Qualquer saudosista que deseje guardar um ingresso de cinema hoje em dia precisa recorrer a malabarismos. Muitos acabam falhando no processo, já que atualmente a impressão dos canhotos é feita com impressoras térmicas cujas informações gravadas se deterioram com o tempo. Apenas mais um reflexo da modernidade, embalada pela brevidade das coisas que vivemos: até mesmo algumas lembranças se tornaram temporárias.
Com cuidado, analisei o ingresso encontrado e me dei conta de que tinham se passado quase vinte anos. O filme era “O código Da Vinci”, em uma época que o cinema custava 7 reais para adultos. Quase inacreditável, não fosse a tinta gravada no papel, imune ao desmanche do tempo.
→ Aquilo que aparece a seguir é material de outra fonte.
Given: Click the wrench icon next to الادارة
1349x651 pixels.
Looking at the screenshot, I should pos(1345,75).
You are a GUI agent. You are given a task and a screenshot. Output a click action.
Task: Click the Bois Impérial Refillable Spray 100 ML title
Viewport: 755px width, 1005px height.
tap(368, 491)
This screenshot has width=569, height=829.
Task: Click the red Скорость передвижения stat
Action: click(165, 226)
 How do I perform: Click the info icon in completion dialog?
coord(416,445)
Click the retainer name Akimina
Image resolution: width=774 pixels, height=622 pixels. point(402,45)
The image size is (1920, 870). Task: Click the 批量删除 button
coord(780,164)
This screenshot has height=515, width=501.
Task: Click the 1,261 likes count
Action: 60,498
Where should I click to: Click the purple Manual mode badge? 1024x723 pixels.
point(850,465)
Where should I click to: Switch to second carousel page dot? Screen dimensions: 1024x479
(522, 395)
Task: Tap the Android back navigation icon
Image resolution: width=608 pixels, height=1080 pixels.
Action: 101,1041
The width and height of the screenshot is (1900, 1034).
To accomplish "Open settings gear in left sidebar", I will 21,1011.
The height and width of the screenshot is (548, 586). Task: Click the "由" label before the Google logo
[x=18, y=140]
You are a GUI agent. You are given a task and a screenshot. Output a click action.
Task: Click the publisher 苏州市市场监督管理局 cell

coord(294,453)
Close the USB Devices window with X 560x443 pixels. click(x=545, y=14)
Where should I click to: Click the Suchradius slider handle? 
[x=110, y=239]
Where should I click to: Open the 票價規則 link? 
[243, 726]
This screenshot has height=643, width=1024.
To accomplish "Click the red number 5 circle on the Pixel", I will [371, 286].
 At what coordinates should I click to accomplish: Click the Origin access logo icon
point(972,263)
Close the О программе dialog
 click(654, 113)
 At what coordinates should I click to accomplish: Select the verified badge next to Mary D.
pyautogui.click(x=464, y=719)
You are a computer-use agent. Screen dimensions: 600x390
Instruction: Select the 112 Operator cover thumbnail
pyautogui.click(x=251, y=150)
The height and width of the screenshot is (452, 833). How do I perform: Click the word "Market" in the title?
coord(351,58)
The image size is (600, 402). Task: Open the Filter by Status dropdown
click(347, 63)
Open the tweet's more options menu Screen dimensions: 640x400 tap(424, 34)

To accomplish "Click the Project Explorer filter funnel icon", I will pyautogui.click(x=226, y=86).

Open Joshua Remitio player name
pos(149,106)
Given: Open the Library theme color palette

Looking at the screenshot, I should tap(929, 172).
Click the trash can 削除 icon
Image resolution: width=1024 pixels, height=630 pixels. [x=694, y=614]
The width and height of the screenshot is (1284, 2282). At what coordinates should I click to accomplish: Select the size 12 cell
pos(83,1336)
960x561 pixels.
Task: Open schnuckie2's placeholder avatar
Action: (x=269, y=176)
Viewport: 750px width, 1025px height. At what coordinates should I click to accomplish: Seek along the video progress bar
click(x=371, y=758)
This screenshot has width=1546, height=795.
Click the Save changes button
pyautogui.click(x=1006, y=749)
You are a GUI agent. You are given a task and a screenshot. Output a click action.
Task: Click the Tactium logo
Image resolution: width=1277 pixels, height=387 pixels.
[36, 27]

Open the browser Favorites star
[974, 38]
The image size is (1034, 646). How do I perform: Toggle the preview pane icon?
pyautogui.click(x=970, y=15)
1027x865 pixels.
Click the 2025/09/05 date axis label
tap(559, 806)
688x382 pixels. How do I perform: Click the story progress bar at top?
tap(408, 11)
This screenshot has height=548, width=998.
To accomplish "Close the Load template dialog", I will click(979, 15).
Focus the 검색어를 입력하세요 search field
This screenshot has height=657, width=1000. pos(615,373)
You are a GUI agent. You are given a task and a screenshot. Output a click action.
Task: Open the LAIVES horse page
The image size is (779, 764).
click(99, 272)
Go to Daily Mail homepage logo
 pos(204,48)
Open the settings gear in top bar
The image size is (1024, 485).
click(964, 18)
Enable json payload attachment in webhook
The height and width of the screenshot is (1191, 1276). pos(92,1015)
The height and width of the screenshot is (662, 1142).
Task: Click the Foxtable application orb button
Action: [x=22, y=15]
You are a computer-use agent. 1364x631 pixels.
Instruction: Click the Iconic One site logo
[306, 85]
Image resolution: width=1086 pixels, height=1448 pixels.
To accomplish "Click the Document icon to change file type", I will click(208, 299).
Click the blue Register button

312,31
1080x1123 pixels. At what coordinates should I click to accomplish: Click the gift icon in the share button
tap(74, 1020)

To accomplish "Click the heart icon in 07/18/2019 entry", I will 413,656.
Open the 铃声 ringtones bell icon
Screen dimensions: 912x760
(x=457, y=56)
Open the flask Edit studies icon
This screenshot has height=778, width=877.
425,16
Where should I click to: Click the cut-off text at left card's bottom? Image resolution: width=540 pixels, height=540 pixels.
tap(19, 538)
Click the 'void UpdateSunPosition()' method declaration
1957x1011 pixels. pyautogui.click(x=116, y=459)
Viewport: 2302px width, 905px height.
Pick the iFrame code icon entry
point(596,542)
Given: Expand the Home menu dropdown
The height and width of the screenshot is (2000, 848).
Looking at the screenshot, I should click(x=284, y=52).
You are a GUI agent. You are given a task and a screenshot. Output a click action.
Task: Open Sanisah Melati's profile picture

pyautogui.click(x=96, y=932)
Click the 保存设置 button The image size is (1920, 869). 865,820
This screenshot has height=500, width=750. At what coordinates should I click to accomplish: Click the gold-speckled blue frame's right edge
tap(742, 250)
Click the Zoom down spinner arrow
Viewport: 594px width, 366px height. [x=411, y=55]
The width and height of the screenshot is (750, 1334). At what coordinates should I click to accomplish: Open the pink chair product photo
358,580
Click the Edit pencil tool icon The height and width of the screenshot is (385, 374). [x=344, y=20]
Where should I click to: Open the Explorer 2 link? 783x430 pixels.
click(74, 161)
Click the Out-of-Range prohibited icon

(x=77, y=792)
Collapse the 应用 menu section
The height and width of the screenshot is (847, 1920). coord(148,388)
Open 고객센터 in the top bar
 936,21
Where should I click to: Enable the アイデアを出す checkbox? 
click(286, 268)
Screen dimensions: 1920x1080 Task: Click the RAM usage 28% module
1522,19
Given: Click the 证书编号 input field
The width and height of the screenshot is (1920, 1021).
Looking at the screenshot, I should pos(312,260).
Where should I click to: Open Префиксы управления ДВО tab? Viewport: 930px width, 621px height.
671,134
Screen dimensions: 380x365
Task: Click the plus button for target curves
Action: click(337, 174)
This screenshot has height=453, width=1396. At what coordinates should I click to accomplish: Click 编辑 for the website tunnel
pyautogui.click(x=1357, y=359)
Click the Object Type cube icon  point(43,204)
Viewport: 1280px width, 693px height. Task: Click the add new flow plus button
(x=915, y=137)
Se você me perguntar o que eu fiz no verão de 2002 ou na virada de 2014, não vou saber responder. Do tanto que se vive, pouca coisa a mente consegue registrar. A gente relembra mesmo quando pega um álbum de fotos na mão, uma carta recebida há muito tempo, um souvenir trazido de outro país por alguém que já foi importante. Nestes casos, a memória precisa do materialismo para existir – nem tudo o coração é capaz de guardar.
Sem querer despertar um ativismo pró-nostalgia em tempos líquidos, mas o findar da revelação de fotografias foi o estopim para a era dos passageirismos. Tem sido tudo tão breve, tão descartável, que no fim de alguns ciclos a gente até se questiona: o que é que fica, quando quase tudo desaparece com o tempo?
No fim das contas e das coisas, como em tudo, cabe a nós decidir se a vida será um ingresso de cinema com informações apagadas pelo tempo ou uma lembrança que resiste – nem sempre intacta, mas sempre presente.